What are the biggest challenges for the shelter when dealing with special needs animals?
Time and management of care is the biggest challenge. Caring for numerous special needs animals at once is a huge drain on staff time, especially during our peak season when we are inundated with cats. We have a strong commitment to providing a top-notch level of care, so when we have many with special needs at one time, it can be difficult to manage.

What would you like people to know about caring for these animals?
Caring for an animal with special needs is not always financially burdensome. Many of the animals we place with medical special needs are fairly inexpensive to deal with. For example, the medication for cats with hyperthyroidism is relatively inexpensive. We place a lot of cats with Feline Lower Urinary Tract Disease (FLUTD), and many of these cats are managed with enrichment, environmental change and canned food only. These to me are always animals that really need you (the adopter). Often they have been through a lot and many of our medical special needs come to us with no diagnosis until they get here. So often they have been living with their medical issue untreated. The cats with behavioral special needs usually just need to get out of the shelter. For many cats the shelter is stressful (even though we do everything we can to try and offset that). So by adopting and removing the animal from busy shelter life, it can help them so much. We are lucky to have a shelter that is busy with foot traffic, but sometimes that is hard on the cats.

> Dataset extract
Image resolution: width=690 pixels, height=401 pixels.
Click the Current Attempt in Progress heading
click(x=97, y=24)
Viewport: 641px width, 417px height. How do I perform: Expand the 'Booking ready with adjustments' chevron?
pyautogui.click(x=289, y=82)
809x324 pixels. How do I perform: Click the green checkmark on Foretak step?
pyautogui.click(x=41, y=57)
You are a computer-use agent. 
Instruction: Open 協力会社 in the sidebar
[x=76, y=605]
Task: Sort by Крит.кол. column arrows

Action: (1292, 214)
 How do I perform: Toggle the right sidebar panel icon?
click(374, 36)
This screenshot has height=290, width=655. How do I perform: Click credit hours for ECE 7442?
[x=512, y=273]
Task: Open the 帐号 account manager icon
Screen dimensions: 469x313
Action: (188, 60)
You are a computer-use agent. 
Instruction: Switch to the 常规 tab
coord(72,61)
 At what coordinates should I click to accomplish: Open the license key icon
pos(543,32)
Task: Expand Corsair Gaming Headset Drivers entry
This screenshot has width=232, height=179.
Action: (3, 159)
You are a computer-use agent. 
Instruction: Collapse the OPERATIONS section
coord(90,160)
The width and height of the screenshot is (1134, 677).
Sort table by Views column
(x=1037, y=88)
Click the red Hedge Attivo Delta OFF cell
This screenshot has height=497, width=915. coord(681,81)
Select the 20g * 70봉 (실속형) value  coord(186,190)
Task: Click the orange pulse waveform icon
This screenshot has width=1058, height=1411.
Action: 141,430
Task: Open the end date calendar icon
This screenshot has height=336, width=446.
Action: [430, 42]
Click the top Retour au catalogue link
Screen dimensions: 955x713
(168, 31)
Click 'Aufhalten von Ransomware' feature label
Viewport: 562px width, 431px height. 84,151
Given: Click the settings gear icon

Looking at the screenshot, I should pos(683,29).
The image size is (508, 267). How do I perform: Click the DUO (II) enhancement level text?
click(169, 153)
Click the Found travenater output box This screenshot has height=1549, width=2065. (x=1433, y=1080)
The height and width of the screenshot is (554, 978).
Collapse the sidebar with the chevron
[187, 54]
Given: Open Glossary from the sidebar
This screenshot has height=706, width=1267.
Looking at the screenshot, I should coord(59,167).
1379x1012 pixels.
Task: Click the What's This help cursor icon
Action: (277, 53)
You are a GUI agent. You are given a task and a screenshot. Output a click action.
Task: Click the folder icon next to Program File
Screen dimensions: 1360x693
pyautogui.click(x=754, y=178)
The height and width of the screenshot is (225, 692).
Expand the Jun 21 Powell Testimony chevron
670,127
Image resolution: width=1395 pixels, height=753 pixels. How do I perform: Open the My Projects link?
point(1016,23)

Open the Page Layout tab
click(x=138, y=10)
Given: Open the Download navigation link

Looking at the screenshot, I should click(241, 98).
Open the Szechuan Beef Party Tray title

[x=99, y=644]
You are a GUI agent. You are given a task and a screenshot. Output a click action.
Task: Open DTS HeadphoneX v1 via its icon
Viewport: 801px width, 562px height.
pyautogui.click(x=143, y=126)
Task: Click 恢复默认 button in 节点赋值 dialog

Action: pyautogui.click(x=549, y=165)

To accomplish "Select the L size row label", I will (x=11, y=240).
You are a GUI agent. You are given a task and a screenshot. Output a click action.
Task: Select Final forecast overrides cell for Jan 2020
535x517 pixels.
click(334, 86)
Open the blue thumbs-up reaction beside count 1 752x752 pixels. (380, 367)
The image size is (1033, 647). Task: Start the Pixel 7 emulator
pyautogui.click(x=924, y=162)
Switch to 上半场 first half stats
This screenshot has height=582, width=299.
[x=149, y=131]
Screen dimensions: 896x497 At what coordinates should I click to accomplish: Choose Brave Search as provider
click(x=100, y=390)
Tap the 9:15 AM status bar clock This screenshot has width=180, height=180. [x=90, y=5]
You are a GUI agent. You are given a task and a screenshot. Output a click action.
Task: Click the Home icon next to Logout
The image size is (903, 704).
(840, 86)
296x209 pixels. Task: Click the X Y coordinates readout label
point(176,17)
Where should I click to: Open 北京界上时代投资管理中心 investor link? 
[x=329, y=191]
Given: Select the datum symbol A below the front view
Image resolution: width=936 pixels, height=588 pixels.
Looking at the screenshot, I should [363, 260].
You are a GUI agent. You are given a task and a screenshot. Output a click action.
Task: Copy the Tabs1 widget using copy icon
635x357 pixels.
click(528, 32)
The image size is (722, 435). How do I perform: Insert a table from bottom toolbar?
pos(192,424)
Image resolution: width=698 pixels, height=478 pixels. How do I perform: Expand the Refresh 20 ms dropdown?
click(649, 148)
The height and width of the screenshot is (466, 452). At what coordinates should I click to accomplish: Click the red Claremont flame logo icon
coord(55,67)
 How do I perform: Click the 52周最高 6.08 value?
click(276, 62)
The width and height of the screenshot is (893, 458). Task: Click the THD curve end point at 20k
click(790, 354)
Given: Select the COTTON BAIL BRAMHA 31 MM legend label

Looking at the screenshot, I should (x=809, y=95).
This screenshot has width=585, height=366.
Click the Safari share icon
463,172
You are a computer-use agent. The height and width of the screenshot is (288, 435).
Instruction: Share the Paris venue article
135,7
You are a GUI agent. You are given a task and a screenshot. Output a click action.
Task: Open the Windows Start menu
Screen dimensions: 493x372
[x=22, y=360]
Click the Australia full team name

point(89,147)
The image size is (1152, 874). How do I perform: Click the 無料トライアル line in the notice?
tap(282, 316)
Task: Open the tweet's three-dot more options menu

> Tasks for this exercise
1/ According to the interview on special needs shelter animals, why does adopting a cat with behavioral special needs help it so much? Answer in one to three sentences.
2/ Please write the next part of the interview on special needs shelter animals, picking up after its final sentence.
The items were taken from a different source than the interview on special needs shelter animals.

> Responses to the exercise
1/ Many cats find the shelter stressful, even with the staff's efforts to offset that. The shelter also gets a lot of foot traffic, which can be hard on the cats, so taking one out of busy shelter life can help it a great deal.

2/
How has the ARLGP led in the treatment philosophy for special needs animals?
We have been able to lead the way with the treatment and care of special needs animals thanks to the community support through adoption. We absolutely could not help so many animals without folks adopting them. The more willing the community is to adopt a 16-year-old cat, a shy cat, or a cat with medical needs, the more we are able to work with their condition. We have been able to treat and care for so many various issues thanks to the public and their open arms for adoption. We also try to use a variety of things to help manage special needs; we incorporate holistic medicine, traditional medicine, enrichment, Bach flower essences, and outside time in nice weather. With cats we also try to be incredibly in-tuned to what their needs are. Many cats are frightened at the shelter so we try to think about that with everything we do. For example, we make sure there is soft music, we provide places for them to hide, we try to keep our human volume down, we use rescue remedy in the water. We really try to make sure that the cats have an excellent experience here. We try to be as close to a four-star cat resort as we can get!

Do you see other shelters with similar philosophies?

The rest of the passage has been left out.